Cosa prevedono i nuovi Lea

Entro l'inizio del prossimo anno verranno aggiornati i livelli essenziali di assistenza. Ecco le novità principali introdotte dal testo approvato dal Parlamento

Le commissioni Affari sociali di Camera e Senato hanno aggiornato, dopo 15 anni, i Livelli essenziali di Assistenza (Lea). Dall’inizio del prossimo anno le Regioni sono tenute a garantire gratuitamente (o per chi non è esente con il pagamento del ticket) dispositivi e prestazioni ambulatoriali anche per 118 nuove patologie rare e per sei croniche aggiunte, appunto, ai Lea. Novità importanti anche per la fecondazione assistita. La celiachia, inoltre, si trasforma da malattia rara a cronica.

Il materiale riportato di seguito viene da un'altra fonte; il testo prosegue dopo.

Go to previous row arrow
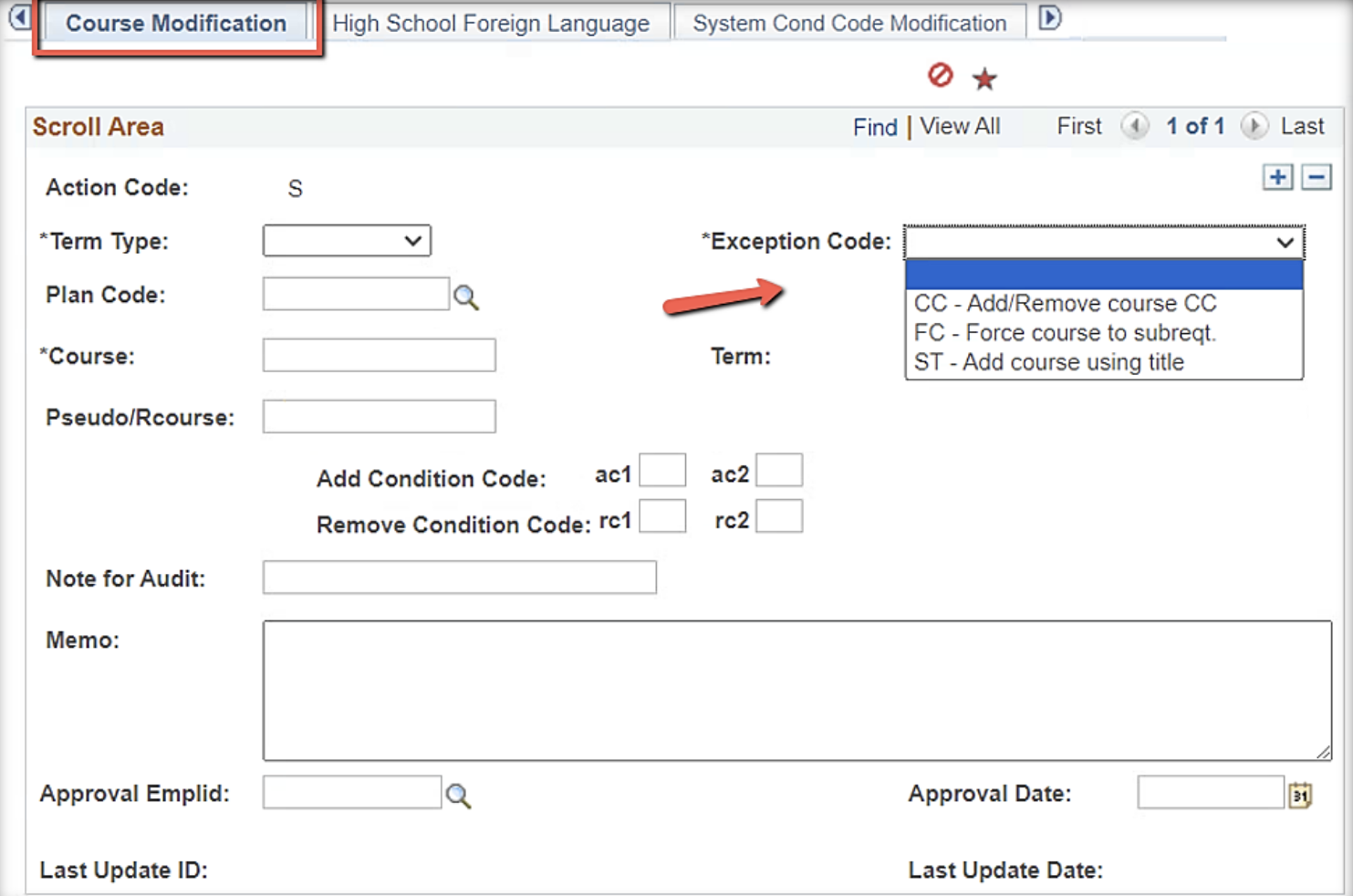Image resolution: width=1353 pixels, height=896 pixels. 1134,126
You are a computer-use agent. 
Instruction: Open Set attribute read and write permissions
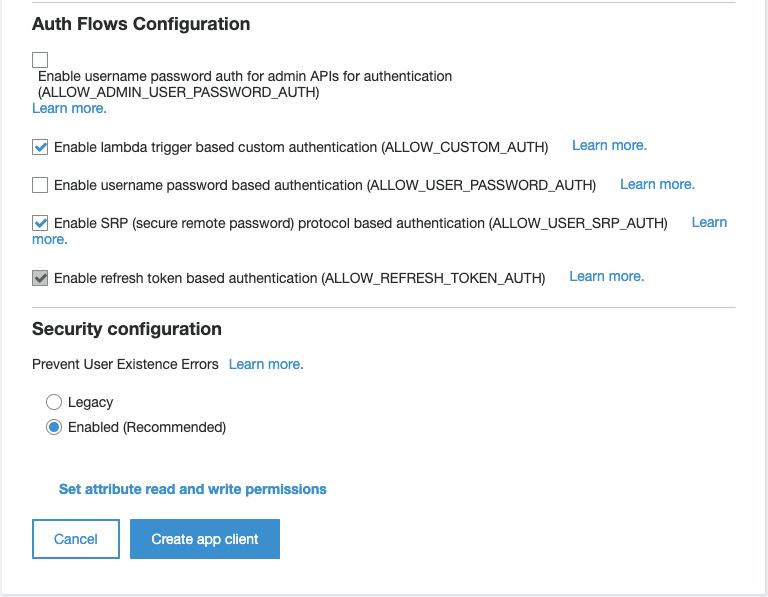[x=193, y=489]
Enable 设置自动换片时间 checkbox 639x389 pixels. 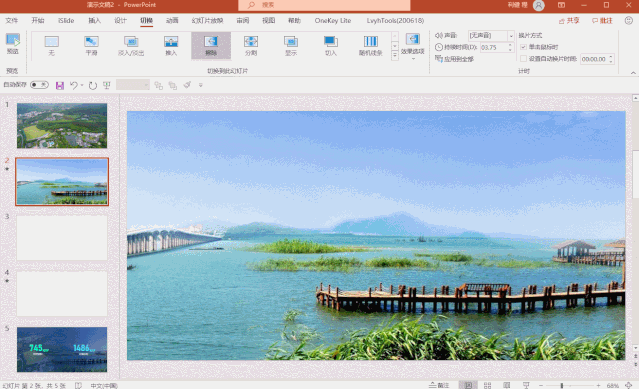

Saranno così sollevati dalle spese per le relative prestazioni, i familiari dei pazienti affetti da queste patologie.

AUMENTA IL NUMERO DELLE MALATTIE RARE E CRONICHE

Con i nuovi Lea, approvati da Camera e Senato, sono state aggiunte 118 malattie rare. Ora saranno esenti dalle prestazioni ambulatoriali anche i pazienti affetti da miastenia grave e sclerosi sistemica progressiva.

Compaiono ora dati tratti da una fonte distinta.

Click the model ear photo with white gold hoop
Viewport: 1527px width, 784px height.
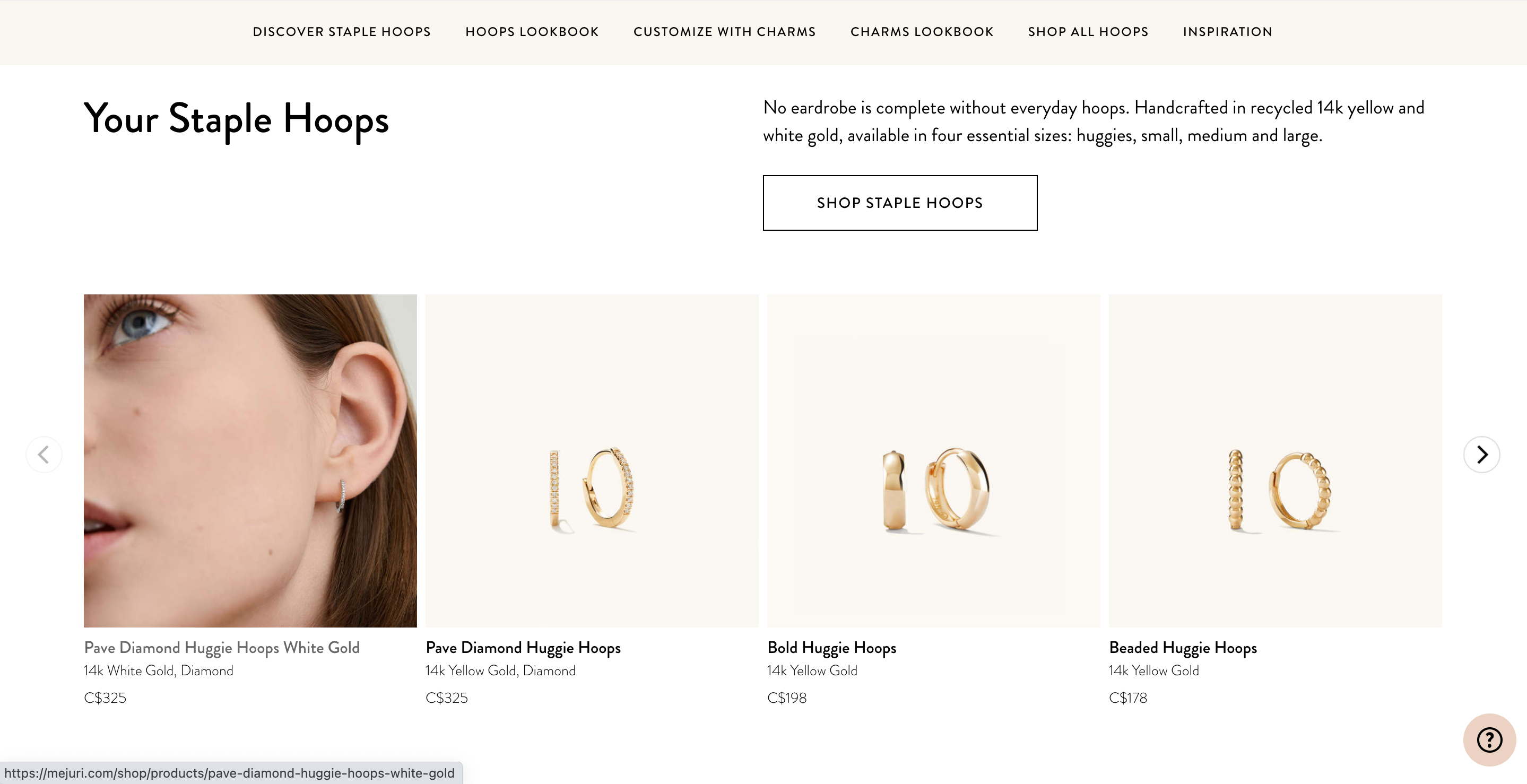(250, 460)
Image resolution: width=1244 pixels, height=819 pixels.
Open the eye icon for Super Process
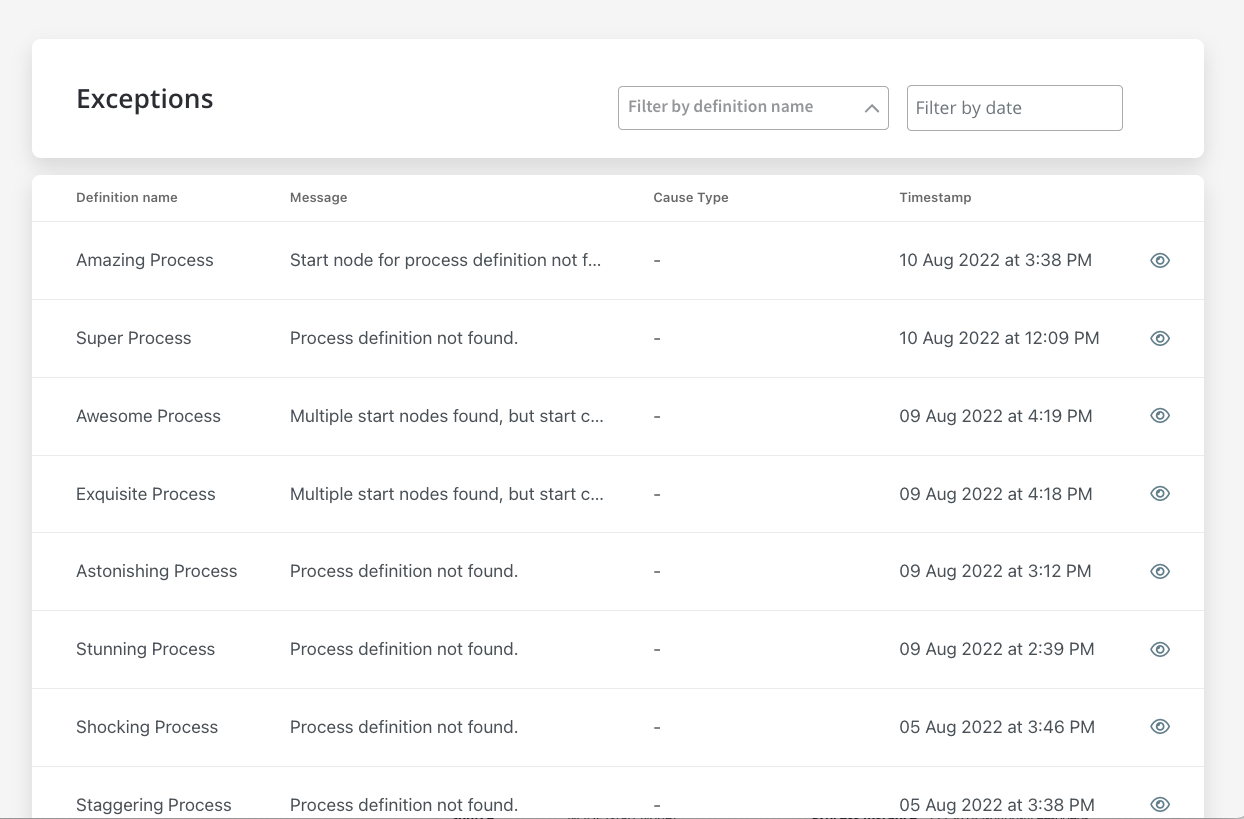(x=1160, y=338)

Dopo 15 anni viene rinnovato anche l’elenco delle malattie croniche con l’aggiunta di 6 nuove patologie tra cui broncopneumopatia ostruttiva, sindrome da talidomide e rene policistico.

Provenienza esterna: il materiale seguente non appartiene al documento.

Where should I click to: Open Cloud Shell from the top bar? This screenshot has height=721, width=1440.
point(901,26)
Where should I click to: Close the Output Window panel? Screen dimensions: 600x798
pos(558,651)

La celiachia viene introdotta tra le malattie croniche a cui i pazienti affetti avranno garantiti i trattamenti.

FECONDAZIONE ASSISTITA E SCREENING

Il testo aggiornato introduce anche le prestazioni che riguardano la fecondazione assistita eterologa e omologa e anestesia epidurale. Le Regioni potranno garantire anche Screening alla nascita per individuare con anticipo eventuale sordità e cataratta congenita così come circa 40 malattie metaboliche ereditarie.

VACCINI E DEVICE

Grandi investimenti anche sul piano vaccinale. Con i nuovi livelli di assistenza, vengono garantiti nuovi vaccini per la prevenzione di Pneumococco, meningococco e la varicella. Ora verrà offerta anche ad adolescenti maschi il virus contro il papillomavirus.

Aggiornato anche il nomenclatore protesico che introduce negli elenchi dei Lea i dispositivi, ausili informatici e di comunicazione come quelli per i malati di Sla (sclerosi laterale amiotrofica). Nell’assistenza sono state aggiunte anche le attrezzature domotiche come: apparecchi acustici digitali e carrozzine con sistema di verticalizzazione e quelle per grandi e complesse disabilità.  

AUTISMO

I nuovi Lea hanno previsto l’assistenza dei familiari di pazienti affetti da autismo. Il documento recepisce integralmente la legge 134 del 2015, che prevede diagnosi precoce, cura e trattamento individualizzato, integrazione nella vita sociale e sostegno per le famiglie.